Wir meinen: wohl kaum. Auch wenn die genannten Erklärungen eine Rolle spielen könnten, hat die hier praktizierte Hetz-Kampagne eine wesentlich weitreichendere Grundlage: Ariel Sharon wagte mit allen Konsequenzen, sich gegen den Willen der Staatengemeinschaft und sogar gegen die Aufforderung - jüngst - der Schutzmacht Israels, der USA, nach sofortigem Rückzug zu stellen, sich zu Wehr zu setzen. Unverschämtheit. Juden kann man alles verzeihen (die Deutschen waren sogar dabei, ihnen Auschwitz zu verzeihen), nur eines nicht:: anstatt in die Opferrolle, für die sie die Welt bestimmt hat, zu schlüpfen, bringen sie die ganze Weltordnung und Werteskala durcheinander und wagen, sich zu wehren. Ariel Sharon steht für die Personifizierung dieses "Unheils" wie kein anderer. Wie schön und herzzerreißend war die Zeit noch vor ein paar Jahren, als die deutsche Nation - aus ihrem endlosen Mitleid für die Opfer - schluchzend aus dem Film "Schindlers Liste" rausströmte und den trauenden Komparsen spielte, wo sie doch die Protagonistin war.

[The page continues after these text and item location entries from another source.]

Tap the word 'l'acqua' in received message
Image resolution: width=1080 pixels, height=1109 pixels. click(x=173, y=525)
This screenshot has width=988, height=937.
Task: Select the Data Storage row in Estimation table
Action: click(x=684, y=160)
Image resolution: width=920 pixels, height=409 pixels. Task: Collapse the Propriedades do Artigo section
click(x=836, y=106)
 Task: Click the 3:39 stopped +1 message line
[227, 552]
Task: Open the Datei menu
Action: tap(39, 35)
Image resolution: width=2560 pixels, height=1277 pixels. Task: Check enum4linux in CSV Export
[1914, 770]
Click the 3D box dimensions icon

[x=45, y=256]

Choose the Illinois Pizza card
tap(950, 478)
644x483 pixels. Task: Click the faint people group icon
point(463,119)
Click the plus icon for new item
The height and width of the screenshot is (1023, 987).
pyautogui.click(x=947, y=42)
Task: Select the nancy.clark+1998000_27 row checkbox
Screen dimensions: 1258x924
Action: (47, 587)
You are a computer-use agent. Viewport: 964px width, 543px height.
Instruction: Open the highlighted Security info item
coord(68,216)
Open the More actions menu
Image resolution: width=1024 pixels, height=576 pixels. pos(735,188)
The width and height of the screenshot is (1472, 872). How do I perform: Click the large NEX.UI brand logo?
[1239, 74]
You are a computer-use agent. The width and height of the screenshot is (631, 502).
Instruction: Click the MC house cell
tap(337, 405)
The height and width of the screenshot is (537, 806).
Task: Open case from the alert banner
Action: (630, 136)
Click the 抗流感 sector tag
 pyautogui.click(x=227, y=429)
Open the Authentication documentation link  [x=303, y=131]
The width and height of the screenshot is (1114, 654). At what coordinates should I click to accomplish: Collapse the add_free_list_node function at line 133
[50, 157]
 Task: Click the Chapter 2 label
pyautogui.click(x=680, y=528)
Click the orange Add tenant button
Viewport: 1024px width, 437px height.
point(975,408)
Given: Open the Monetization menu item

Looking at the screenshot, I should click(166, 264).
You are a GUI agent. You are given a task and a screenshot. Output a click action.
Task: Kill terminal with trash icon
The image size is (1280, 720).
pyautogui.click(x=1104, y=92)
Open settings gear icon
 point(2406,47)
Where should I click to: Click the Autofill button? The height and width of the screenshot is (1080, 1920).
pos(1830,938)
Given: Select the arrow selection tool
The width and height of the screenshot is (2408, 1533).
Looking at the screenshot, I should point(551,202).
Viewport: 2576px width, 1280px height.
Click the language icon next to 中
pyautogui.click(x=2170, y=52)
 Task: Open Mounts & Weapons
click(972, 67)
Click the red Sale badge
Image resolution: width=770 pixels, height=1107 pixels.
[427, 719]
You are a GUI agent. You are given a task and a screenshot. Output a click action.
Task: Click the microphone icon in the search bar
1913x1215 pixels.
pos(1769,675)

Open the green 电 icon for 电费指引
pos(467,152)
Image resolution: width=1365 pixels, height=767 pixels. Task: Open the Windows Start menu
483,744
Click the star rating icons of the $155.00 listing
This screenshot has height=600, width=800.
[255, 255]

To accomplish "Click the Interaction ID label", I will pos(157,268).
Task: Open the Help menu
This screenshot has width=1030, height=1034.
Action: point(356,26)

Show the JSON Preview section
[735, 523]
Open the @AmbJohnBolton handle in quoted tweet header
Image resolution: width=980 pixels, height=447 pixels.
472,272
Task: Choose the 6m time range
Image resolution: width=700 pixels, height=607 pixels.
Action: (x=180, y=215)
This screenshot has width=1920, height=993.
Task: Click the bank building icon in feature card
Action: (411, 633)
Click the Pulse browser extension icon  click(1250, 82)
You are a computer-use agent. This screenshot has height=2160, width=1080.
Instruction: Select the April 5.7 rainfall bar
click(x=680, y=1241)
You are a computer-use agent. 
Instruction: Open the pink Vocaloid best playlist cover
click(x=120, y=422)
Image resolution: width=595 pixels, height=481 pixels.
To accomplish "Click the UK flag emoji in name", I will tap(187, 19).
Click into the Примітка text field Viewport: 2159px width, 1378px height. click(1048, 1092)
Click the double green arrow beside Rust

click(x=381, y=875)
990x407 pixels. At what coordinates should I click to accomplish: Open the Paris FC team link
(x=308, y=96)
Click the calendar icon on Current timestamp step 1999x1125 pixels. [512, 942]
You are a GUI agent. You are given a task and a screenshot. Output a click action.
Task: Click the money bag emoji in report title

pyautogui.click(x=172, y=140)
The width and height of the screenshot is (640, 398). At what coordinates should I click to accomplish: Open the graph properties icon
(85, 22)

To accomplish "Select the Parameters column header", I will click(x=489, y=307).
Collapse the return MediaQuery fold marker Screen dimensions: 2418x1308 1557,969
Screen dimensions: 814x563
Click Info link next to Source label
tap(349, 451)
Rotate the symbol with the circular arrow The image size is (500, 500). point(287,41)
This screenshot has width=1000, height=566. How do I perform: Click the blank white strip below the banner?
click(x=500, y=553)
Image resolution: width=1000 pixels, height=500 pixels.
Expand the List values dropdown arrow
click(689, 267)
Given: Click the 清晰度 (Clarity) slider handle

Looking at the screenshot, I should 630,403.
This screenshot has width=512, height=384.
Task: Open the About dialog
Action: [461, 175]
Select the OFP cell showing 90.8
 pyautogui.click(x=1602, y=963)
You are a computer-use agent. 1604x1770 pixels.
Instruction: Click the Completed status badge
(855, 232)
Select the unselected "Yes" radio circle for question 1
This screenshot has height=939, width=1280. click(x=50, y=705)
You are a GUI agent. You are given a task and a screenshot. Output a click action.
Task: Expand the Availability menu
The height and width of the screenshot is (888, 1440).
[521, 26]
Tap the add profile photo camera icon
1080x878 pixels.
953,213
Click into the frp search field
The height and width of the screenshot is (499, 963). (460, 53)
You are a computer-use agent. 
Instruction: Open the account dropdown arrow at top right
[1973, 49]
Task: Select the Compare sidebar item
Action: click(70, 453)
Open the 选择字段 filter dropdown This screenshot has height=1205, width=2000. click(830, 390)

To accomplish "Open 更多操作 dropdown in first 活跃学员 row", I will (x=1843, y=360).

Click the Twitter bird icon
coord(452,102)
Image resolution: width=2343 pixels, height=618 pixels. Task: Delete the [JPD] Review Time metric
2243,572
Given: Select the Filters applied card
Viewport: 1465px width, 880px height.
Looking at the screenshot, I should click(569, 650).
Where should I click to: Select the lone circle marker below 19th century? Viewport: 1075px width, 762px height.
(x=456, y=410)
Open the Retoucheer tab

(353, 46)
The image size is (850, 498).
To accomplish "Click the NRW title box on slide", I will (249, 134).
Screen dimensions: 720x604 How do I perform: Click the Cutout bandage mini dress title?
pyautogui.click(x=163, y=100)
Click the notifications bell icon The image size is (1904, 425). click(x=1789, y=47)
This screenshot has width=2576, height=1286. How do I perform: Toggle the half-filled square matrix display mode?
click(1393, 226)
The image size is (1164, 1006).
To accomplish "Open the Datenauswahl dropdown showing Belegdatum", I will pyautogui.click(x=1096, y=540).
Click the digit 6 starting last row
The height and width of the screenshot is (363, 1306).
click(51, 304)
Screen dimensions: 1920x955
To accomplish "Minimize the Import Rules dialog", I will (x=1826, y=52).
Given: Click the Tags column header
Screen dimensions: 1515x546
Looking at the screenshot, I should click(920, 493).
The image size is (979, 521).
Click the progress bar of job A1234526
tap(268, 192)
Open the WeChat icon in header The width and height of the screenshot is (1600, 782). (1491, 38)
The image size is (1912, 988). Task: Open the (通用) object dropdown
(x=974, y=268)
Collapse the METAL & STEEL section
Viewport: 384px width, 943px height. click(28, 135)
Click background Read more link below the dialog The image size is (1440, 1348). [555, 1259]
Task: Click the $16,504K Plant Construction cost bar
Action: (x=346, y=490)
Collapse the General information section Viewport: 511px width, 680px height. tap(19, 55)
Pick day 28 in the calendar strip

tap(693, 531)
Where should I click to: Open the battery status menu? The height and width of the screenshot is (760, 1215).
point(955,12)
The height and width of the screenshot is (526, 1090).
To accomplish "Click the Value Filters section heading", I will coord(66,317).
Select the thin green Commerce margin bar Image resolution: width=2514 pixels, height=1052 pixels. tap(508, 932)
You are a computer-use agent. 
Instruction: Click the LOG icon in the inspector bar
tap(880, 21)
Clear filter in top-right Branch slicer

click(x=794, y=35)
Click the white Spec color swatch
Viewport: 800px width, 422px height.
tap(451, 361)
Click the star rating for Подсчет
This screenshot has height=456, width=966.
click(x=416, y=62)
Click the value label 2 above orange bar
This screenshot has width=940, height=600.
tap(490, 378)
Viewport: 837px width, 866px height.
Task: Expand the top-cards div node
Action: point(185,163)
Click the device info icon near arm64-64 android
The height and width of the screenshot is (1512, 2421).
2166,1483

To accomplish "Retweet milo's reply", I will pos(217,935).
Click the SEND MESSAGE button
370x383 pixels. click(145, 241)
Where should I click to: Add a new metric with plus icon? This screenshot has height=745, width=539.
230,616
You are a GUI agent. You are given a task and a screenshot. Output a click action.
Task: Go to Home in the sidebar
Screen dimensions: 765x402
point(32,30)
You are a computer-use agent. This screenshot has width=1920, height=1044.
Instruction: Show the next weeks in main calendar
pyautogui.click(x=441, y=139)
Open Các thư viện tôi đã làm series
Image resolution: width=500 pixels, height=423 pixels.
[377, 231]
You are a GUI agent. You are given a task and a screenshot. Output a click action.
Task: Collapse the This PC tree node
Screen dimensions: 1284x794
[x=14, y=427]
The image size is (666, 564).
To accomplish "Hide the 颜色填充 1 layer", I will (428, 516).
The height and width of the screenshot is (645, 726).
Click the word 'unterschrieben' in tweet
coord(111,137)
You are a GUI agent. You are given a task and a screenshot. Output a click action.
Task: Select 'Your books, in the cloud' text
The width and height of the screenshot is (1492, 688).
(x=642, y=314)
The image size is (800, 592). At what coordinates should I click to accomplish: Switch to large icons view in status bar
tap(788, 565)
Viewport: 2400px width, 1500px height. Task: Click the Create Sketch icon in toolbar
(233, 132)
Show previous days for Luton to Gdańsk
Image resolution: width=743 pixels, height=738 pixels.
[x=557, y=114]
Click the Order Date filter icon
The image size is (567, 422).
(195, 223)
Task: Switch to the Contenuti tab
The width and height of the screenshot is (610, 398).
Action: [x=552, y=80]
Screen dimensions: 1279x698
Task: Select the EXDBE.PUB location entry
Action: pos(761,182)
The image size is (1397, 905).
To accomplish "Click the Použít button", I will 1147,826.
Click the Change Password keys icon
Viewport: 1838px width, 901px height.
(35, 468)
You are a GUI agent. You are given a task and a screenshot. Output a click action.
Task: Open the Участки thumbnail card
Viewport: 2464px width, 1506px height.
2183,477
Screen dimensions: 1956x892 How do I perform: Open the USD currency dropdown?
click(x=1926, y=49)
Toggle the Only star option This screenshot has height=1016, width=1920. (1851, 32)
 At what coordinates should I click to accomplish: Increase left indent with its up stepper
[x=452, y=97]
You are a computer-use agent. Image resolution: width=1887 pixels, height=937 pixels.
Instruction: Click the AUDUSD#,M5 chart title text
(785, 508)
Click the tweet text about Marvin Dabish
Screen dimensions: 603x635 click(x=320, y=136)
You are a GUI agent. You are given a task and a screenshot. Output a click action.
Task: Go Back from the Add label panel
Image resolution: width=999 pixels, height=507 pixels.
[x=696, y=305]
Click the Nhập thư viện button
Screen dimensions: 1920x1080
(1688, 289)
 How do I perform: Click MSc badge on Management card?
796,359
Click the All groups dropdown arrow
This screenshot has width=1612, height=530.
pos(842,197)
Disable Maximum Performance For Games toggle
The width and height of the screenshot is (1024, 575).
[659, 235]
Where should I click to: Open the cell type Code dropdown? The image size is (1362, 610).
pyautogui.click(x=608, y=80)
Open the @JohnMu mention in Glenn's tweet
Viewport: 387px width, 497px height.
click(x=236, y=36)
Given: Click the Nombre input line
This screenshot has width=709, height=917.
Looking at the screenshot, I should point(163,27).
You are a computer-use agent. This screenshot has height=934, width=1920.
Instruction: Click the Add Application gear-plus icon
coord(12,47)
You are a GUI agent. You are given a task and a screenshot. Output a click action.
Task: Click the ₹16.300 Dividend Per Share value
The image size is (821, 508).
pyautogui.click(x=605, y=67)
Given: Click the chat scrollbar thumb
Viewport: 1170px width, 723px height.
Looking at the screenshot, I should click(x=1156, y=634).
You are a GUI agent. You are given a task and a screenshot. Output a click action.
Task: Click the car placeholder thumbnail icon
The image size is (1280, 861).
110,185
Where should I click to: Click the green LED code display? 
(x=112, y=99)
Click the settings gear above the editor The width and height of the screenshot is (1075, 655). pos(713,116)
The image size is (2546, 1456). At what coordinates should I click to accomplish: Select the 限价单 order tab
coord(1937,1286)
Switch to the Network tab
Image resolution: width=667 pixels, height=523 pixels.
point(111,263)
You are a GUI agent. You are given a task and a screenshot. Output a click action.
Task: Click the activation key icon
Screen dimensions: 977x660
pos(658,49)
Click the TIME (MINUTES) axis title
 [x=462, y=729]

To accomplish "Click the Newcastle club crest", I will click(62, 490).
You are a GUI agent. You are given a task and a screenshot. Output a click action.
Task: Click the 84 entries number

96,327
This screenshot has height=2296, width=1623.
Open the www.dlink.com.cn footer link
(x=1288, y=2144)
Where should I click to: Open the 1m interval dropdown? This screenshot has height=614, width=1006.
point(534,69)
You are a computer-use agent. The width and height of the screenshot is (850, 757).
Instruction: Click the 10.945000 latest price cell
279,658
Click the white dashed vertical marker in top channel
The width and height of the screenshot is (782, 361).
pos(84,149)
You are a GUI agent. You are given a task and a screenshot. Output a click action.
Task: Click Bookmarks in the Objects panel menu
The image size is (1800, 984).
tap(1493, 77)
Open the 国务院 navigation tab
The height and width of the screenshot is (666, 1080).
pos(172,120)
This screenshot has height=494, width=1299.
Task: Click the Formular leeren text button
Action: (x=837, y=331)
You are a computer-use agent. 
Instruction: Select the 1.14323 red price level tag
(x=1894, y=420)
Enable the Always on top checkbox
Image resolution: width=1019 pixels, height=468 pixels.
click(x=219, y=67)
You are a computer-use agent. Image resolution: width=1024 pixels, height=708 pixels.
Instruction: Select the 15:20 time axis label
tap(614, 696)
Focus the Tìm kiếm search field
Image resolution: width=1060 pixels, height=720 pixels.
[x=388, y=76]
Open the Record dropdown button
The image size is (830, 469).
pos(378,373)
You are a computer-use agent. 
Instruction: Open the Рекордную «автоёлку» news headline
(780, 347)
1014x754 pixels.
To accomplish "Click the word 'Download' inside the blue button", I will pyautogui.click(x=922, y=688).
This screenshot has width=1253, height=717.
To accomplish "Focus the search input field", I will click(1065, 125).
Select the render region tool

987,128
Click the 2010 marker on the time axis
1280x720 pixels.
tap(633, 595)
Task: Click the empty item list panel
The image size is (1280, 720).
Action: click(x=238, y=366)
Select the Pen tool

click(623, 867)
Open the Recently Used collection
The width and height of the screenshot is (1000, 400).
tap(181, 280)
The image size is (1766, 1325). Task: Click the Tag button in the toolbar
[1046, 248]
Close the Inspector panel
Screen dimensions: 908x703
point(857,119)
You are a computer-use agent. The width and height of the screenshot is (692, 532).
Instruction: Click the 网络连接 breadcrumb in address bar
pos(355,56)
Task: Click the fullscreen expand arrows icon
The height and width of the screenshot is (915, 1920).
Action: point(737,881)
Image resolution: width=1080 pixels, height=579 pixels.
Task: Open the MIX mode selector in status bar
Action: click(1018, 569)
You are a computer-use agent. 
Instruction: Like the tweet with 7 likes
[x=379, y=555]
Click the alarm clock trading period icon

Um keine falsche Schlüsse zu ziehen: Auch wenn der Hass bei den früheren Ministerpräsidenten Israels nicht so offen und zugespitzt war: gehasst wurden sie alle, von Barak und Netanjahu bis zu den noch früheren. Erst nach ihrem Tod wurden ihre "guten" Seiten - wie im Fall des ermordeten Ministerpräsidenten Ytzhak Rabin entdeckt (er bekam besonders gute Noten, da sein Mörder ein Jude war).

Genügen diese paar Beispiele oder genügen sie nicht? Anscheinend genügen sie nicht. Nicht weil sie nicht faktenreich sind, nicht weil sie nicht nachweisbar sind, sondern einzig und allein, weil sie keine Rolle spielen: Der Krieg im Nahen Osten ist und bleibt ein Anlass und nicht die Begründung für die oben geschilderte Entwicklung.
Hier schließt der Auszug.